EXTRACTED ENTRIES Start Marker

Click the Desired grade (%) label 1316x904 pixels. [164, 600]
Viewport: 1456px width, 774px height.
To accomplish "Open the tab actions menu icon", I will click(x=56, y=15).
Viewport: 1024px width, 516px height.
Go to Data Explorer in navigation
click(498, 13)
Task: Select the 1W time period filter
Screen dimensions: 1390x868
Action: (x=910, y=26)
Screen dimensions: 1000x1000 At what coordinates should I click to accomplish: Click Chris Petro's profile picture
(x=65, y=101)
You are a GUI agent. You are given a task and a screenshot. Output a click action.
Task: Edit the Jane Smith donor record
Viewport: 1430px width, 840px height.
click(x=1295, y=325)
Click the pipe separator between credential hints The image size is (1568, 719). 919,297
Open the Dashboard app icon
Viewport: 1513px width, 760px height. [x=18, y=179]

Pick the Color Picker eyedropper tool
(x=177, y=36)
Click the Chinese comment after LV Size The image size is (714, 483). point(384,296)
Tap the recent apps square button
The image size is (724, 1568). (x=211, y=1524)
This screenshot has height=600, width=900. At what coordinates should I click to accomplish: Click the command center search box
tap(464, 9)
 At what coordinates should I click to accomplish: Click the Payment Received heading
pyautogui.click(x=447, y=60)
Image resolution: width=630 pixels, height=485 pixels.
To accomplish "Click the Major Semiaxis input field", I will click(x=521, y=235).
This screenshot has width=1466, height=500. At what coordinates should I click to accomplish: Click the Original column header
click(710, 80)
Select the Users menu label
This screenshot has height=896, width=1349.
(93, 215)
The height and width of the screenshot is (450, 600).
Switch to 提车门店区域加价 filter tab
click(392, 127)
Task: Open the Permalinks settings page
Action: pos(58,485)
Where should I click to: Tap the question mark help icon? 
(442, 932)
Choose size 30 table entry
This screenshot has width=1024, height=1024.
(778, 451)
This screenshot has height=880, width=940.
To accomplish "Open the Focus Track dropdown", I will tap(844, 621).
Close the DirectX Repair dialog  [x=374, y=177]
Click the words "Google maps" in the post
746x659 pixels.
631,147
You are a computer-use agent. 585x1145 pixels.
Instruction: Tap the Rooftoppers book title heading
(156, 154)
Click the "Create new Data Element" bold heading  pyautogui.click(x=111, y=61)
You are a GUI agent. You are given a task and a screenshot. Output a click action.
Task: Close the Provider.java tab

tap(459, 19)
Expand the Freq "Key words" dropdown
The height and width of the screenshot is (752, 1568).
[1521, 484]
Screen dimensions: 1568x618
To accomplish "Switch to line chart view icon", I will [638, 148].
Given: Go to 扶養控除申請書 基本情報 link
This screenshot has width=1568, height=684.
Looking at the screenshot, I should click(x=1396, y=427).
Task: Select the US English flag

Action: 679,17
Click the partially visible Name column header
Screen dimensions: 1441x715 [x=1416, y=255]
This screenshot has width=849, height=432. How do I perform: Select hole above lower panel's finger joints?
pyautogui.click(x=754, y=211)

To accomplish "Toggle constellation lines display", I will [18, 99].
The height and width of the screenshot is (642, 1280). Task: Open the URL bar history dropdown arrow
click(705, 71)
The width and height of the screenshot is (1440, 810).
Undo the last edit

EXTRACTED ENTRIES End Marker

WHAT YOU ARE ASKED TO DO: Work out how many lines in the material above hold the word "will"; answer with the number only.

RESPONSE TO THIS TASK: 5